Protein metabolism and requirements for endurance exercise

Compared with fats and carbohydrates, the contribution of energy from protein metabolism is low during exercise, especially when it’s less than 1 hour in duration (typically < 2%). However, as exercise duration increases this can rise to ~ 5-10%, especially if glycogen stores become depleted.

Unlike, fats and carbohydrate, our body does not store protein specifically for use during aerobic metabolism. Most of the protein within our body is present within our muscles. In fact, your body consists of just over 40% muscle, with approximately 20% of this made up of protein.

There’s also a small amount of protein available in the form of free amino acids. These amino acids are present in small amounts in your blood, with larger amounts located within your muscles.

In order to metabolise protein, your muscle cells must either: utilise the free amino acids that are circulating within your bloodstream, or breakdown muscle protein into amino acids.

In fact, we know that the branched chain amino acids (BCAAs) and the amino acid alanine can be metabolised. This has led to the addition of BCAAs to many energy drinks. The idea being that this may benefit aerobic metabolism, spare muscle glycogen levels, and help to reduce the rates of muscle breakdown when exercising.

Reducing muscle protein breakdown

During prolonged endurance exercise (typically > 1hour), or when muscle glycogen levels are depleted, your body will start to breakdown muscle protein for use during aerobic metabolism. This can have a negative effect on strength, recovery and exercise performance.

With that in mind, there are two approaches that can help to reduce muscle breakdown:

  1. Maintenance of muscle glycogen levels by consuming carbohydrates before, during, and after exercise
  2. Consumption of protein (especially BCAAs or proteins high in BCAAs like whey protein) before, during and after exercise.

Whilst, BCAAs can benefit endurance athletes by decreasing muscle damage and muscle breakdown; consuming too much during exercise can lead to an increases in ammonia production. As such, it’s important that intake of BCAAs is not excessive during exercise.

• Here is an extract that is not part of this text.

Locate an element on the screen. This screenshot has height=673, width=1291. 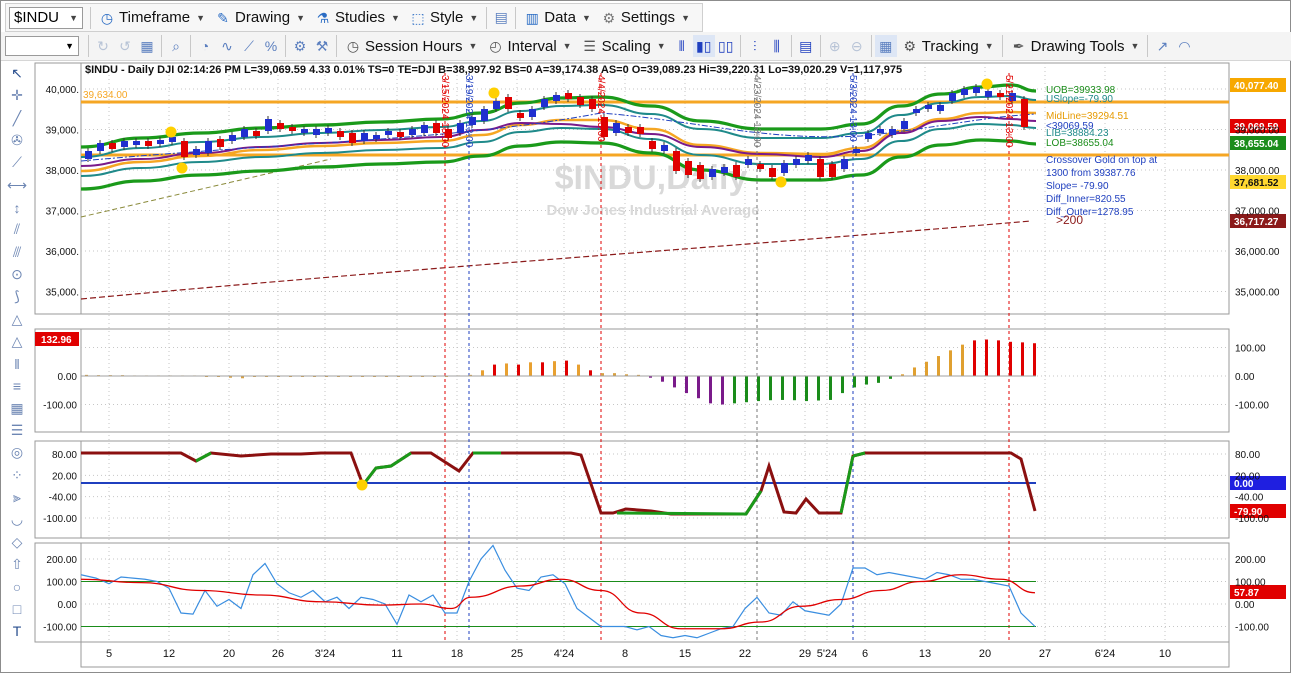
x-tick-label: 3'24 is located at coordinates (325, 654).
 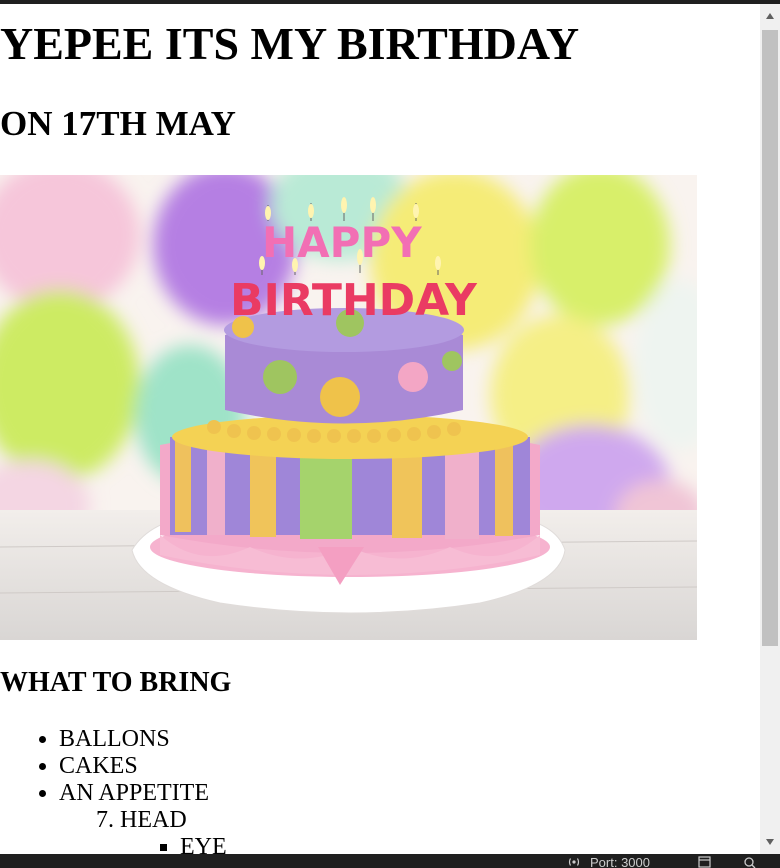 What do you see at coordinates (118, 124) in the screenshot?
I see `birthday-date-heading: ON 17TH MAY` at bounding box center [118, 124].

Endurance Nutrition Summary:

  • Daily energy expenditure, increases significantly following endurance exercise.
  • Endurance athletes must ensure they consume adequate calories to match their daily requirements.
  • Particular attention needs to be placed on adequate carbohydrate consumption. This is vital for replenishing and maintaining, muscle and liver glycogen stores, reducing muscle protein breakdown, improving exercise recovery and reducing the risk of illness.
  • Consuming carbohydrates before, and during competition, can improve endurance exercise performance.
  • Our body contains substantial stores of fat – even if you’re very lean – which can be metabolised during aerobic exercise.
  • Consuming a high fat meal, prior to exercise may aid fat metabolism, providing that glycogen levels are maximal.
  • Protein metabolism also contributes a small amount of aerobic energy. This can increase significantly during prolonged exercise or when glycogen is depleted.
  • Protein, and particularly BCAAs, can reduce muscle breakdown, enhance recovery and may aid muscle glycogen resynthesis.